February 25, 2024

Writers returned to work two months ago, and the SAG-AFTRA strike has been over for nearly a month. Production has restarted but won’t be back to full strength until mid-January.

But even as Hollywood tries to return to normal, dark clouds are forming on the horizon. The International Alliance of Theatrical Stage Employees contract expires on July 31, as does the Basic Crafts contract, which covers the Teamsters.

In a period of rising union militancy across industries, it’s not clear whether the Hollywood studios have achieved lasting labor peace or just a temporary truce.

“We’re going to be demanding things we believe members deserve for the work they do,” says Lindsay Dougherty, secretary-treasurer of Teamsters Local 399. “We have to fix this stuff. Our members make Hollywood move.”

Both the studios and the below-the-line workforce — camera operators, lighting technicians, makeup artists and so on — have taken a hit in 2023. That figures to be a factor on both sides heading into the 2024 negotiations.
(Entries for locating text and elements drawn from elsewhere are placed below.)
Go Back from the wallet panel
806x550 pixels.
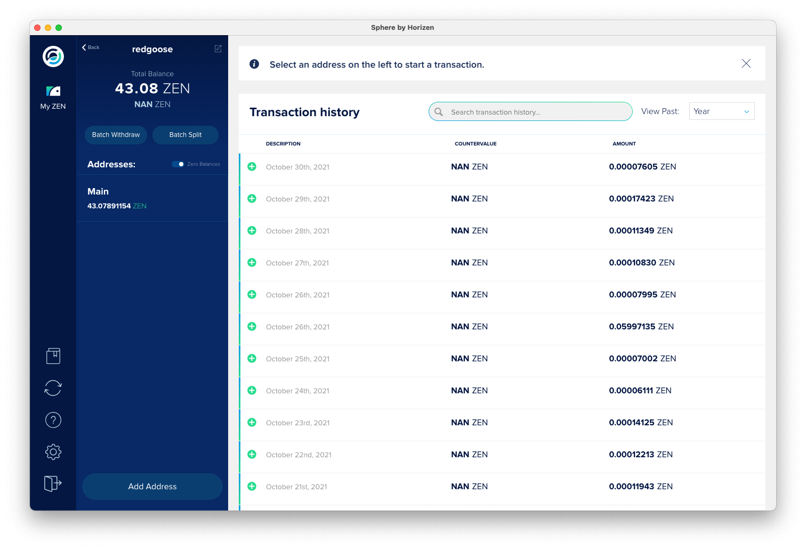(x=91, y=47)
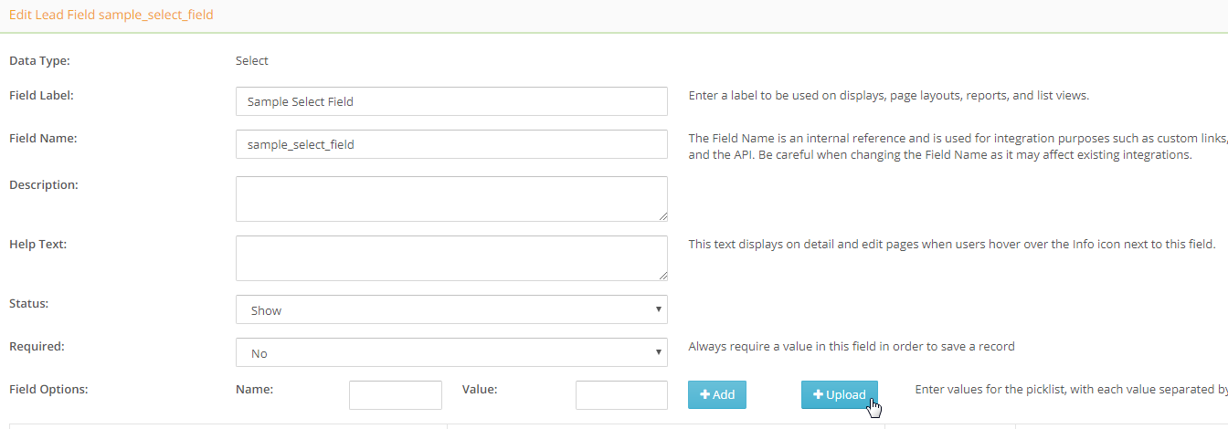
Task: Click the 'Status:' label text
Action: (28, 303)
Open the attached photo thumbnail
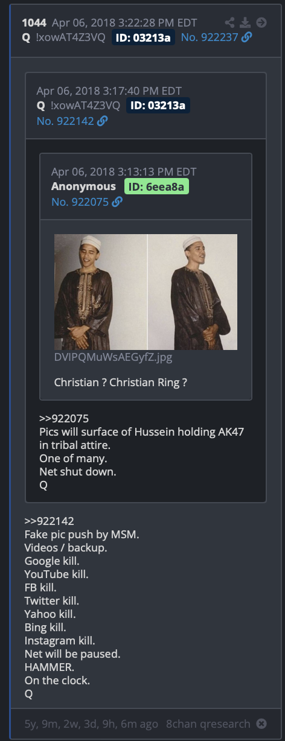The image size is (285, 741). 146,292
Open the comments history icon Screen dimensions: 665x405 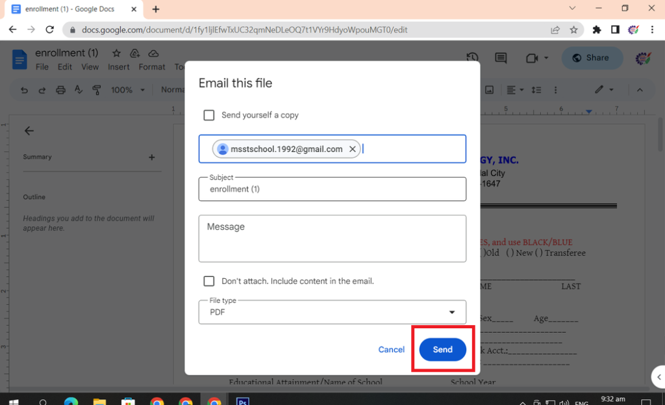click(x=501, y=58)
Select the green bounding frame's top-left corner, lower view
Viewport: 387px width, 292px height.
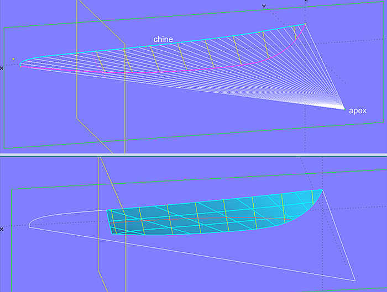tap(12, 189)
How much more pain can they endure?

“We were so financially devastated,” says Barry Caldwell, a veteran script supervisor. “My fear is we won’t have the resolve nor the financial ability to strike.”
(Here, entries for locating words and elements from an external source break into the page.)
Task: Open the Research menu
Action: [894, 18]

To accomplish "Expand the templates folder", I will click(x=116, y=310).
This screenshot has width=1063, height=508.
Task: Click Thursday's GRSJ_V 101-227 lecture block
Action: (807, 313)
Caldwell last worked on “The Lincoln Lawyer,” which wrapped in March. Since then, he’s chewed through his savings, fallen behind on bills and had to withdraw 20% from his retirement account. His family got by on disability checks and the proceeds from the sale of property that he and his siblings inherited from his mother.
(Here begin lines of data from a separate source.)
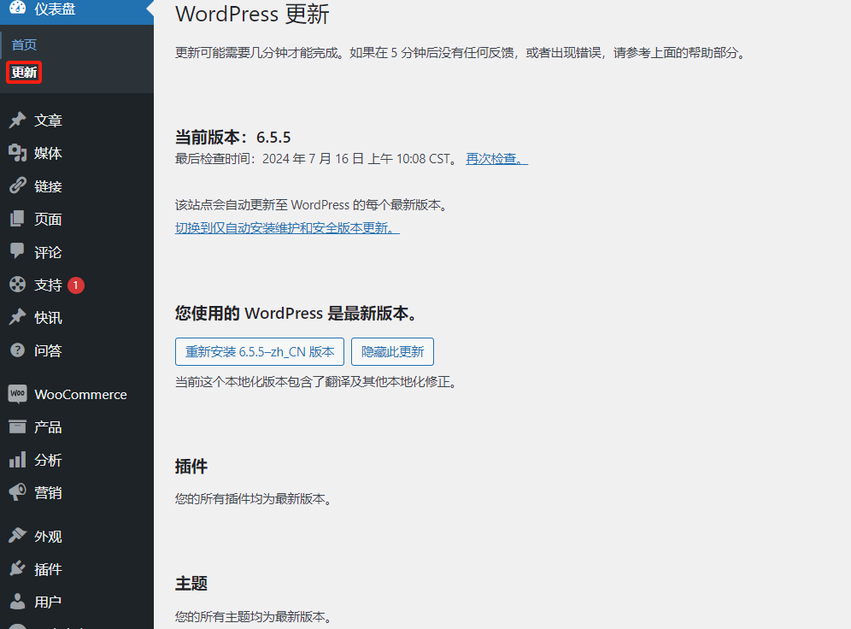Click the pages icon beside 页面
This screenshot has width=851, height=629.
click(x=17, y=220)
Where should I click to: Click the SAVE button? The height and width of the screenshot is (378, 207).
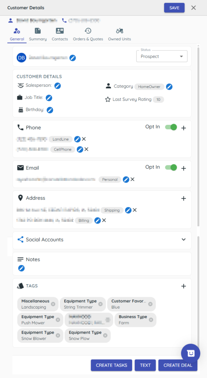(174, 8)
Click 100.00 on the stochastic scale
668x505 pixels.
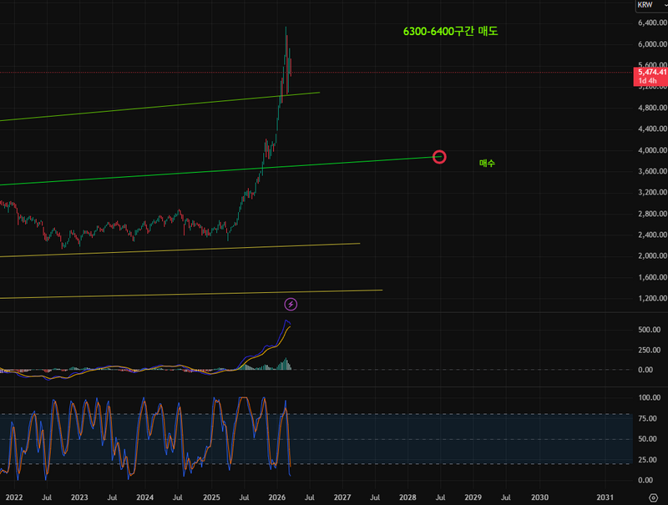650,398
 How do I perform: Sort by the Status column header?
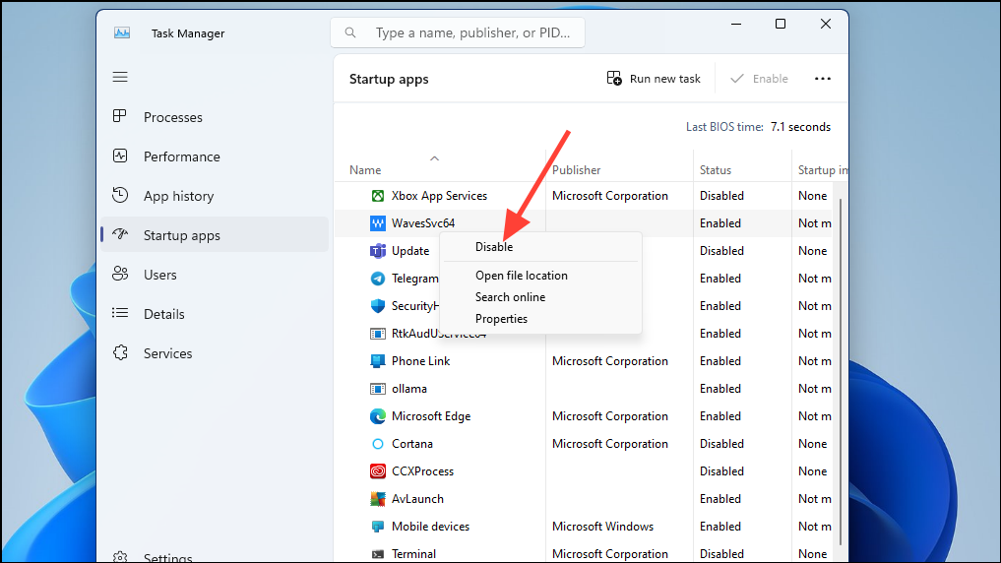point(715,170)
His retirement savings were depleted during the pandemic, when the motion picture retirement plan allowed members to take out 20% in “hardship” withdrawals.

“I’m eight years from retirement,” Caldwell tells Variety. “I have no money in the bank, and my pension has been chopped 40% thanks to this and COVID.”

Some workers saw the strike coming and had money saved up. But the six-month stoppage — between the Writers Guild of America and SAG-AFTRA strikes — was longer than many anticipated.

Given the slowdown before the strikes, and the time needed to ramp up to full production, many workers will have been without work for a full year.

“I do wonder what people’s appetites are,” says Amy Duddleston, a veteran TV and film editor. “But we have to get the things we need out of this next contract. And if that means signing a strike authorization, then I will do it.”

Dougherty says her union will seek at least 7% raises in the first contract year to account for inflation, plus protection against drivers being replaced by self-driving trucks. She is starting to prepare the membership for a tough fight.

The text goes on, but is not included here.